# Soviet Test of captured JG 54 Fw 190A-4



## Smokey (Mar 7, 2007)

_View: https://www.youtube.com/watch?v=qayREUJe65w_


----------



## Parmigiano (Mar 7, 2007)

.. the propeller just does not seems right


----------



## Matt308 (Mar 7, 2007)

Looks like it was damaged. Not only is the spinner imbalanced, but the nose cannon has a HUGE wobble to it.

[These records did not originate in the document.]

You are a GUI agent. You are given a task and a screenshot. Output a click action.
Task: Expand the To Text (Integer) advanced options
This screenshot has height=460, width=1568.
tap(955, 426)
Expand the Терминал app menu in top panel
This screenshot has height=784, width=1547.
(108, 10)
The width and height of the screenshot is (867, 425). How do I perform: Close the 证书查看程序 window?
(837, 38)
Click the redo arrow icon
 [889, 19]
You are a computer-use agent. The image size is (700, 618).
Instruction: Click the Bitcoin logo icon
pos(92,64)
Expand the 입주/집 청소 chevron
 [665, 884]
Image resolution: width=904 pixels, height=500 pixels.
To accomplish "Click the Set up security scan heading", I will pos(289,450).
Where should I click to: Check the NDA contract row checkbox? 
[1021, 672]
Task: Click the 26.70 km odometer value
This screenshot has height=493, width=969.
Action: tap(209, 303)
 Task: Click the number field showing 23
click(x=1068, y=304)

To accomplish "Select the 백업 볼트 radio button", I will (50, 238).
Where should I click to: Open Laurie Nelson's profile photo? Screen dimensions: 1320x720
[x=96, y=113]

Wouldn't get me up in that thing.


----------



## Smokey (Mar 7, 2007)

Parmigiano said:


> .. the propeller just does not seems right



It could have been replaced after a crash landing


----------



## Glider (Mar 7, 2007)

The Spinner shows a lot of damage which may well be the clue.


----------



## Wurger (Mar 7, 2007)

The excellent film.It seems it was made for Russian pilots to tell them that Fw190 was nothing impressive.In cocnlusion the speaker's voice said that BF-109 was much better and Fw wasn't a technical sensation.Besides, it is stated that Russian fighters were the best.As far as the captured Fw and its damaged propeller are concerned, I've found the pic in AJ-Press book "Fw 190 A/F/G - monografie lotnicze " no.18.It is possible that it shows the same a/c.According to a description below the shot this Fw 190 A-4 Werk.nr. 142310 was from 2./JG54 and was flown by Uffz.Helmut Brandt who was later murdered in a Russian POW camp.On 13 January 1943 the pilot was forced to land on the Russian area by the propeller damage which was caused by improper synchronization of the weapon.It was the first captured by Russian, Fw 190 which was able to fly.The propeller was taken from unknown source.


----------



## Parmigiano (Mar 8, 2007)

It's that the blades looks too skinny, compared to this A4 picture (from 

Maybe the prop used was not a Fw190 propeller


----------



## Wurger (Mar 8, 2007)

Parmigiano said:


> Maybe the prop used was not a Fw190 propeller



It is possible.Besides Russians could use their own propeller which could fit to BMW engine.


----------



## Matt308 (Mar 8, 2007)

different prop...and still completely out of alignment!!!


----------



## Wurger (Mar 9, 2007)

Parmigiano said:


> It's that the blades looks too skinny, compared to this A4 picture (from
> 
> Maybe the prop used was not a Fw190 propeller




Another view of Fw190 propeller.There is a Hungarian Fw in the pic and the blades look also skinny.

Source unknown.


----------



## FLYBOYJ (Mar 9, 2007)

The wobble is just from the spinner which was damaged and reinstalled - if the prop shaft was that out of alignment, it would of shook the gear box and crank shaft apart in minutes. I think they put different blades on after disassembling the prop hub...


----------



## alejandro_ (Sep 29, 2011)

...


----------